### Records supplied:
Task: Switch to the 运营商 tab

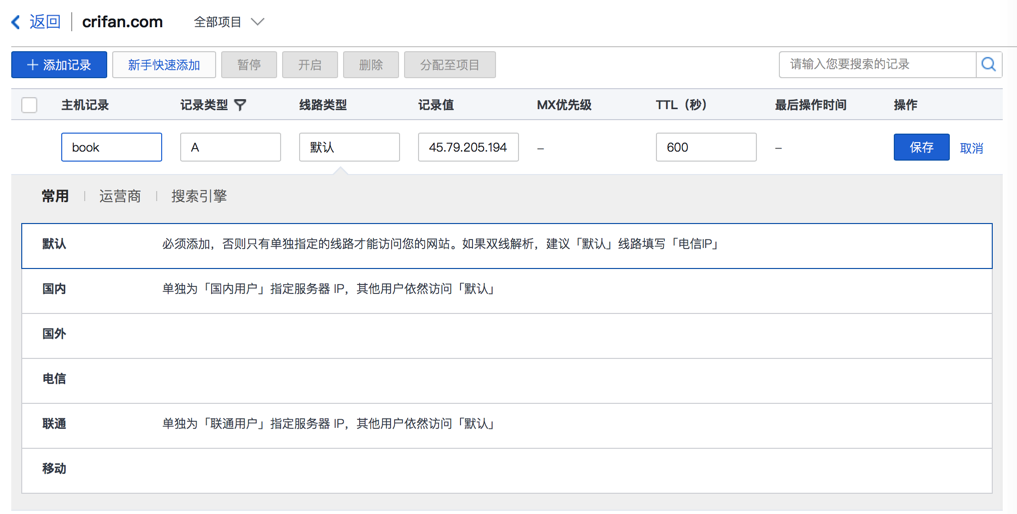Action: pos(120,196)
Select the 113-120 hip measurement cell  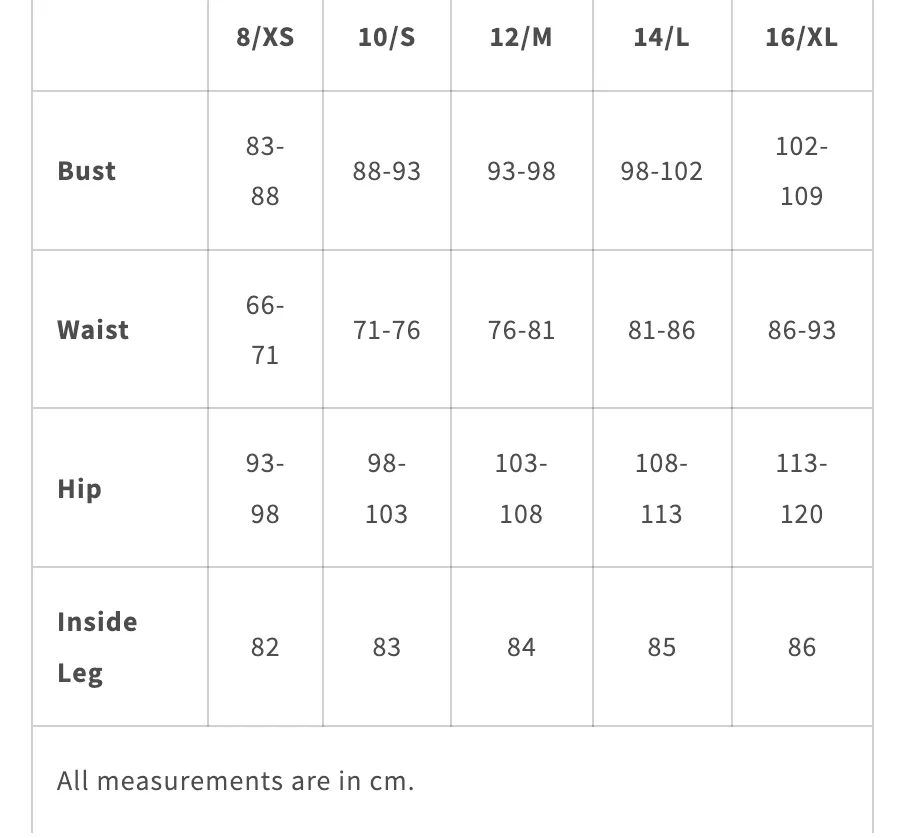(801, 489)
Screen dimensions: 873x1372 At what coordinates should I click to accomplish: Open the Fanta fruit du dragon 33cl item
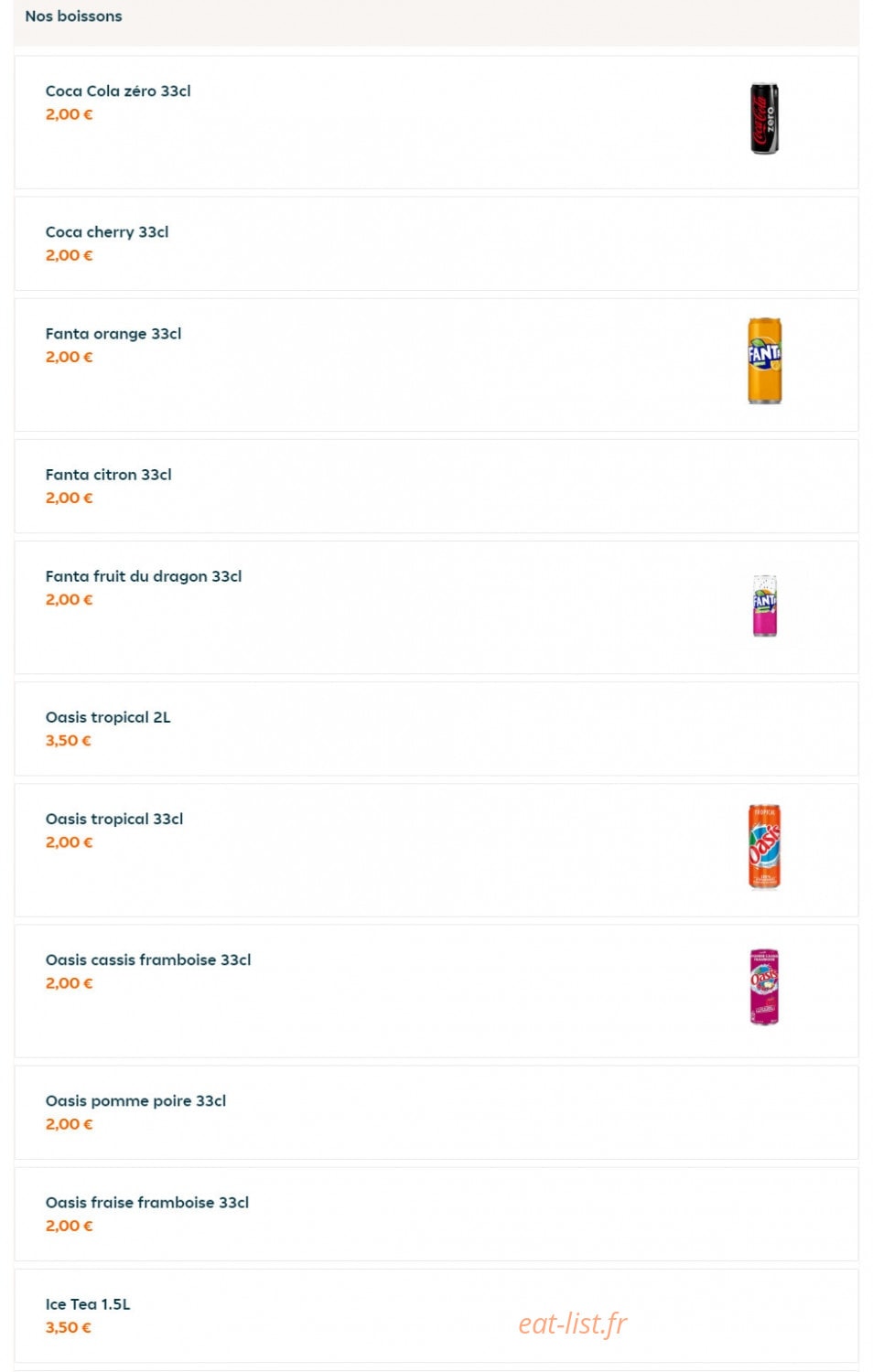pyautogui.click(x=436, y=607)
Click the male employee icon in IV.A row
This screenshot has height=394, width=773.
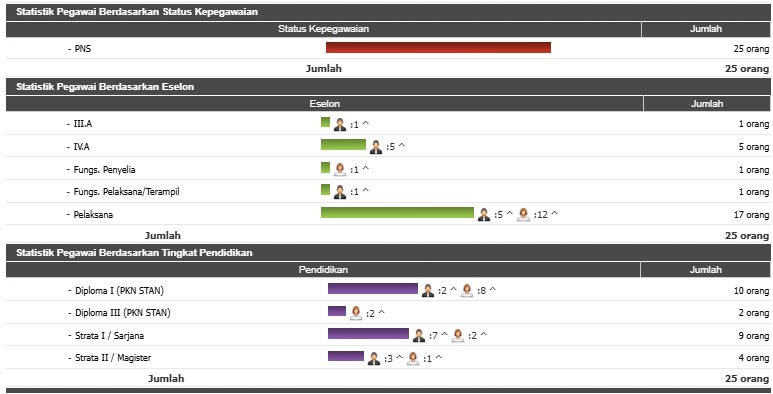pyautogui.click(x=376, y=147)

### Exercise description:
Format the rows above, starting with the line that contains "Click the male employee icon in IV.A row" and continuing through the final row, as a numbered list. Skip blank lines and omit the pictures.

### Exercise response:
1. Click the male employee icon in IV.A row
2. This screenshot has height=394, width=773.
3. pyautogui.click(x=376, y=147)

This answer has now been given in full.